CIS600/CSE 690: Applied Data Mining

CLASS SCHEDULE AND COVERAGE

(1)  Material covered on August 31 and September 2 (two meetings)

August 31 (M): Introduction to KDD and DM; DM phases; CRISP model; four functionalities.

September 2(W): Two meetings, examples of four functionalities (Classification; prediction; association rules; clustering); brief description of SKICAT, cancer classification, software engineering; classification problem; development and use of classification models; decision tree; Quinlan’s algorithm using information gain; Example 6.1 (Han’s book) to discuss decision tree construction.

September 9(W): (two meetings). Review classification; stopping rules for tree construction, classification error; tree pruning; training, validation and generalization errors; model selection and assessment.

Case studies: SKICAT; cancer classification; diabetes; software module criticality;

September 10 (Thursday, optional): Review session 4:30-5:30pm

September 14(M): Association rules; itemsets and frequent itemsets; a-priori property; support and confidence of rules

September 23(W): Quiz NO.1; Rapid miner presentation and demonstration.

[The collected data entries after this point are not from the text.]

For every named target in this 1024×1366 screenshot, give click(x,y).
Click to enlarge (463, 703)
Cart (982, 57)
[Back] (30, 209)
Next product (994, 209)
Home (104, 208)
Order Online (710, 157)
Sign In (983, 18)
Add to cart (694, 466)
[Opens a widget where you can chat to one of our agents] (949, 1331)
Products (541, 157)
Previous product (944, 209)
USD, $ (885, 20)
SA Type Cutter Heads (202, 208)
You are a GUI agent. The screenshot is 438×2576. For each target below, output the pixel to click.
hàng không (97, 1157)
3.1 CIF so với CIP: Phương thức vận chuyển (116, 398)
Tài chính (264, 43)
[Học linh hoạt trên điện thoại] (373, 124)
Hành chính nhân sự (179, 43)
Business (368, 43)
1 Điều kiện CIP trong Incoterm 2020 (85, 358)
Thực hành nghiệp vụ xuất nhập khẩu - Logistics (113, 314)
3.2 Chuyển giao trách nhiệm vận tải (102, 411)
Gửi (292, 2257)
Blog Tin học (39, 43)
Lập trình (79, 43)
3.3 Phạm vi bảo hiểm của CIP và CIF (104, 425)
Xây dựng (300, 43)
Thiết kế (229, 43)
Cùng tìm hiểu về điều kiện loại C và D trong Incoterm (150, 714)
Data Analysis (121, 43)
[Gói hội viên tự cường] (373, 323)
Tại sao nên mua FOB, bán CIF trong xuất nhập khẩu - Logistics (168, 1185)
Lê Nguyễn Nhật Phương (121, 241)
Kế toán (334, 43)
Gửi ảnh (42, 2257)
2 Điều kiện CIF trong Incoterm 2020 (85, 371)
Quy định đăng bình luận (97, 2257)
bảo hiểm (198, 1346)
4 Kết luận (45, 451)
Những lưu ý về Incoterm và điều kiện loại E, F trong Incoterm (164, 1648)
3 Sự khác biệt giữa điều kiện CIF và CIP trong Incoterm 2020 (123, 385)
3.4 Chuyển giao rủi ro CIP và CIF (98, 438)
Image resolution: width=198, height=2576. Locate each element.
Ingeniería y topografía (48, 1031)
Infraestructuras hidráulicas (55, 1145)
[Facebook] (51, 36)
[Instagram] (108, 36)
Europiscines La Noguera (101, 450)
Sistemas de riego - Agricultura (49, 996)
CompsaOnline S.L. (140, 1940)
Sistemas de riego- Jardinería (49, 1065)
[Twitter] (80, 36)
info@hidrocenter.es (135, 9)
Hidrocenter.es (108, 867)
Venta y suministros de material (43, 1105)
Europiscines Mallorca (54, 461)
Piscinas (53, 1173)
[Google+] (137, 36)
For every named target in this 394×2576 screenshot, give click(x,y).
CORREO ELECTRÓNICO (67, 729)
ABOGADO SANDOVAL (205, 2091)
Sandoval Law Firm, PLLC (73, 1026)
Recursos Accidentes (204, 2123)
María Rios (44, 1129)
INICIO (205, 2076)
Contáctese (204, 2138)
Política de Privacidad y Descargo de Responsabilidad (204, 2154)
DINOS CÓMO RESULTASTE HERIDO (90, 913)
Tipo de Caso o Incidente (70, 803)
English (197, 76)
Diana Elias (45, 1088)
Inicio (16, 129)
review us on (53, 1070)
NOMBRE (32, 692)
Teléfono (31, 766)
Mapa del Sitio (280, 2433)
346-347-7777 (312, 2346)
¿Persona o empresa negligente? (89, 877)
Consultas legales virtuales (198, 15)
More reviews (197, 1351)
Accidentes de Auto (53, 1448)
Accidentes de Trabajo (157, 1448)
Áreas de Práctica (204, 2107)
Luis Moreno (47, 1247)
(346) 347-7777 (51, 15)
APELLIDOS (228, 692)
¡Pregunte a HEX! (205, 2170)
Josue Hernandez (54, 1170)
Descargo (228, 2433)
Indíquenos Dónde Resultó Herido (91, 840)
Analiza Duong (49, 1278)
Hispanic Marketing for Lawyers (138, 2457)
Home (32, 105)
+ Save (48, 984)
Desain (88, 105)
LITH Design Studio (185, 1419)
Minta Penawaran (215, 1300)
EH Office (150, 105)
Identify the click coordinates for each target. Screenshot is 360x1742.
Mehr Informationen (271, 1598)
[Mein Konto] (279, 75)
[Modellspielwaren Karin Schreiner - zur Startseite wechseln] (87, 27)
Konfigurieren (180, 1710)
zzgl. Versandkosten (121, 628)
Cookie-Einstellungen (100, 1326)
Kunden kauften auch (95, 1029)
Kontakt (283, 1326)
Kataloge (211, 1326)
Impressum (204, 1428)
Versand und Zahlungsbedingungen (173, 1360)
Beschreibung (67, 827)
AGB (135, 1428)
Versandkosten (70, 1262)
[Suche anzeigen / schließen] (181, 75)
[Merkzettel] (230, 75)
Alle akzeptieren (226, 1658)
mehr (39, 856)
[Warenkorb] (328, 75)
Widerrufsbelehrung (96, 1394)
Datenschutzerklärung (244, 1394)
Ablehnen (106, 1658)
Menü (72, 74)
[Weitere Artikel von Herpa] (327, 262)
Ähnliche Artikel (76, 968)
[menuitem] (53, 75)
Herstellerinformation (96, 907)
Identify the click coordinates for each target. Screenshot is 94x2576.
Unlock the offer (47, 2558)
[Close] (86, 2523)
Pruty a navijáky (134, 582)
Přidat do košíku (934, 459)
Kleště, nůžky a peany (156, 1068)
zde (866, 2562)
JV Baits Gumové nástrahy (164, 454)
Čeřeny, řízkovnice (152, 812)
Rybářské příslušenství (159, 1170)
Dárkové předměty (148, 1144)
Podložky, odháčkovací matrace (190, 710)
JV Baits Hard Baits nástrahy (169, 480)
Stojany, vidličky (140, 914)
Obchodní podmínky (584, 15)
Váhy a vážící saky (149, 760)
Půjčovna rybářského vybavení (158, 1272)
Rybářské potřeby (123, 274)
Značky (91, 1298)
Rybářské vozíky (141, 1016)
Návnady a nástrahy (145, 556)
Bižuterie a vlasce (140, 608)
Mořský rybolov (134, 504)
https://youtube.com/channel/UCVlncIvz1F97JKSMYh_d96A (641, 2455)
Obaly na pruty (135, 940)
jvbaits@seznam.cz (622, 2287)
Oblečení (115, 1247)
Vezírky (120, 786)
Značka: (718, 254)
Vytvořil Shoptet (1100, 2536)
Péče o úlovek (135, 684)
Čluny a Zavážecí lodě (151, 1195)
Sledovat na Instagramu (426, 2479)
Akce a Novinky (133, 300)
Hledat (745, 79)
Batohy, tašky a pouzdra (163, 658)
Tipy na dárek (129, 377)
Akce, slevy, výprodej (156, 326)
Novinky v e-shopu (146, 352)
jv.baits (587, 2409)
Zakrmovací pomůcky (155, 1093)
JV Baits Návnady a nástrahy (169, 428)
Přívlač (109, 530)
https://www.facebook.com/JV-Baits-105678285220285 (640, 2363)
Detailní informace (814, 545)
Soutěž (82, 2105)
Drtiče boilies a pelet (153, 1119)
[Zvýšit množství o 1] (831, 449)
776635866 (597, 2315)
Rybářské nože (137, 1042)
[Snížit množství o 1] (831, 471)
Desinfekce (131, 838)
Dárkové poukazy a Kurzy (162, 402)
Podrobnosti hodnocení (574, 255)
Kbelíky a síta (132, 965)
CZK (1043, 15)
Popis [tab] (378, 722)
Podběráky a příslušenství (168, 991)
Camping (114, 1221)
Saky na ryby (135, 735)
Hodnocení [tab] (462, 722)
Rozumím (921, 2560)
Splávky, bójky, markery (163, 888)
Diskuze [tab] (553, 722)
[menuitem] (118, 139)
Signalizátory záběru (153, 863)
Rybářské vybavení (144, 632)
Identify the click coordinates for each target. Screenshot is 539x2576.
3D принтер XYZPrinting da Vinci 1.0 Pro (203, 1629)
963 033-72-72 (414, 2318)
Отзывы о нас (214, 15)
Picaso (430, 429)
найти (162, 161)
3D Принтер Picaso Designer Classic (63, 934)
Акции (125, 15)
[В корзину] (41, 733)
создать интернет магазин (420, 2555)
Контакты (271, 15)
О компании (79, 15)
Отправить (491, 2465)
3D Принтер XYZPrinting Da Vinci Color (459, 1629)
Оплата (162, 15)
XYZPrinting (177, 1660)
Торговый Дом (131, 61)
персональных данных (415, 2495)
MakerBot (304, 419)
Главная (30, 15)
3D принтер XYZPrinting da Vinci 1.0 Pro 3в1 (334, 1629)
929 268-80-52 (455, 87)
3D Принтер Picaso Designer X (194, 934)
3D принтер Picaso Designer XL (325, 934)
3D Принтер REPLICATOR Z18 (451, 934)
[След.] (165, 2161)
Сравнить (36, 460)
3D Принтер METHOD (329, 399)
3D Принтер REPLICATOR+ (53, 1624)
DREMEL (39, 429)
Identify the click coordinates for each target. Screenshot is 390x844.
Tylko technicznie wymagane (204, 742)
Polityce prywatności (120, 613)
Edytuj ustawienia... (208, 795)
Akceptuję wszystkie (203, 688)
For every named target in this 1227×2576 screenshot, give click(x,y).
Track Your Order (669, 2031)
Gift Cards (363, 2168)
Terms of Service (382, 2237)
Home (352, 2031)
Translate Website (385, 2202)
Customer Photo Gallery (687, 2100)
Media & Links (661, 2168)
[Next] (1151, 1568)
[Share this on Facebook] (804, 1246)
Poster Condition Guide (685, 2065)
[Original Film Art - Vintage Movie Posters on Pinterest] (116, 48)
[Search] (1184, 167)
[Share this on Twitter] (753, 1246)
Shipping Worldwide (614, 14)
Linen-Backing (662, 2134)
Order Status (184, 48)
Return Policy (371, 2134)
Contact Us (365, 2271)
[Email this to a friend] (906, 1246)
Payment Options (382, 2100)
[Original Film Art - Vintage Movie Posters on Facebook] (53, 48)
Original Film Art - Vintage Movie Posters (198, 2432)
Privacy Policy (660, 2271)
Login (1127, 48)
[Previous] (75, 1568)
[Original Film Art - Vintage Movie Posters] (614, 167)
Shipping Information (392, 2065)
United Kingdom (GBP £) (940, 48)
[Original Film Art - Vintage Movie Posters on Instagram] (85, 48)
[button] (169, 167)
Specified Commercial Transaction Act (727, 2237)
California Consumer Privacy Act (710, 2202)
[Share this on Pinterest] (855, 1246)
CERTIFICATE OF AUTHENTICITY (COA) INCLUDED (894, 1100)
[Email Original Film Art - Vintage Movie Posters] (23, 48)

September 30(W): Project: classification and association rules using (i) diabetes data (ii) heart disease data. Rapid miner project report due in class on Oct 14.

October 5(M): Introduction to clustering.

October 7(W): Clustering for diabetes and heart disease data using rapid miner (optional class).

October 12,14: Rapid miner project report due in class on Oct 14; Introduction to prediction modeling using regression analysis; course review;

October 15: Course review. Optional, time: TBA.

October 16(F): Examination No.1, 5-7:30pm , room:TBA

October 19,21: Neural networks for classification and prediction; case studies

October 26,28: Radial basis functions; case studies from “Lessons Learned”.

October 29: Optional review class

The above represents about 9-10 weeks of class meetings; coverage for other classes to be finalized later.

NOTE: Tentative: Quiz No.2 November 3(M); Exam No.2 November 13,2009 (F)

CIS600/CSE 690: Analytical Data Mining

Quiz No.1 September 23, 2009(Wednesday) about 3:50 – 4:20pm

Coverage:

PartA: KDD/DM (similar to assignment No.1) (15%)

1.  KDD/DM description, goals of DM.

2.  CRISP model; description of each phase.

3.  Description of the four functionalities in DM; classification; prediction; association rules; clustering.

PartB: Classification (similar to assignment No.2) (50%)

1.  Classification, 2-steps of development and use of classification model

2.  Decision tree introduction from training data;

3.  Quinlan’s algorithm using information gain criterion.

4.  Develop a tree for given data set.

5.  Interpretation of decision tree.

6.  Classification error

7.  Tree pruning; pros and cons.

PartC: Some basic concepts. (15%)

1.  Supervised and unsupervised learning.

2.  Training, validation and test data

3.  Theoretical behavior of training, validation and test errors versus model complexity.

4.  Model selection and assessment.

PartD: Case studies (20%)

1.  Importance of SKICAT application; significance of data mining results; contribution to science.

2.  Diabetes classification problem; problem description, approach for classification (no details of radial basis functions); interpretation of classification results.

3.  Micro array data classification for cancer type; problem description; goal of study; interpretation and significance of results.